An ideal brand story has the following characteristics
Articulates a business promise
That separates the tech brand from its competitors
By anchoring on an product insight [“magic”]
Clarifies how the offering creates value
Engages customers and other key stakeholders
Through a set of iconic actions and commitments
Motivates employee culture
Why Brand Building Matters for Tech Companies
An insightful brand story lived and delivered through commitments over time creates brand equity. Brand equity results in other direct advantages:
It enhances relationship equity, or higher trust and commitment by customers for the company actors, especially executives and customer-facing employees. This is reflected in customer growth through retention and repeat business.
It enhances offering equity, or stronger customer preference for the company’s technologies over time. This allows product expansion into adjacent use areas.
It enhances reputational equity through better employee engagement and commitment to the company, which increases talent acquisition and retention.
When to Build a Brand vs. Awareness
As a tech company grows, they naturally perform many of the branding tasks, such as confirming customer narrative and value proposition, refining product differentiation. They may need to also decide whether to join or establish a product category with buyers and influencers. During this stage of testing product market fit, they usually do not need to develop and launch a brand campaign, or commit to any iconic actions around customer experience or product roadmap. All that may be too early. At this stage, the company may simply need an awareness program to test brand messaging. Such a program may be supported by positive news about a company's momentum, such as key funding milestones, partnerships, and early customer wins.
Early stage awareness building programs should not be confused with brand building. The latter require public commitments behind the brand story in critical areas of the customer journey, product roadmap, and partner ecosystems.

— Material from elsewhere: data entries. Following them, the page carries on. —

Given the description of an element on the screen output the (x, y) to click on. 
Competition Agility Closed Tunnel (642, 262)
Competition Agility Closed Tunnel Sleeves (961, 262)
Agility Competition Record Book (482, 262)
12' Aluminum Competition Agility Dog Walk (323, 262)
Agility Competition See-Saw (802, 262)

It is worth bearing in mind that, for most tech companies, the risk of non-branding is often less than the risk of branding poorly. Declaring a brand story and set of public commitments that can not be kept is worse than keeping a low profile and maintaining market credibility. Media is littered with tech companies that spent on branding and flamed out. Very rarely do you hear of a hidden gem that is a solid company late to the game of branding. Therefore, most tech companies should not pursue public branding until after achieving product market fit when they are ready to scale or for strategic reasons, such as fundraising or initial public offering (IPO).
In summary, a brand story is a scenery painted every day with thousands of brush strokes by your customers, partners, and employees. A few grand gestures by the CEO or executives don’t change the scenery, but may ruin the painting.
Branding is the practice of living an insightful company story (brand story)—more than just the telling of a story and more than just a brand campaign.
Branding can build powerful company equity that helps it grow faster through better customer relationships, stronger partner ecosystems, and higher employee engagement through positive culture.
A brand story requires a synthesis of business promise, tech-enabled insight or ”magic” and offerings that complete the story.
However, to live the brand story requires a set of ongoing commitments, especially with customers, partners, and employees. Some of these have to be iconic and public for the branding to be credible. This makes branding risky and not a good short-term bet.
Tech companies may choose to not engage in brand building while still generating awareness for their products in the market.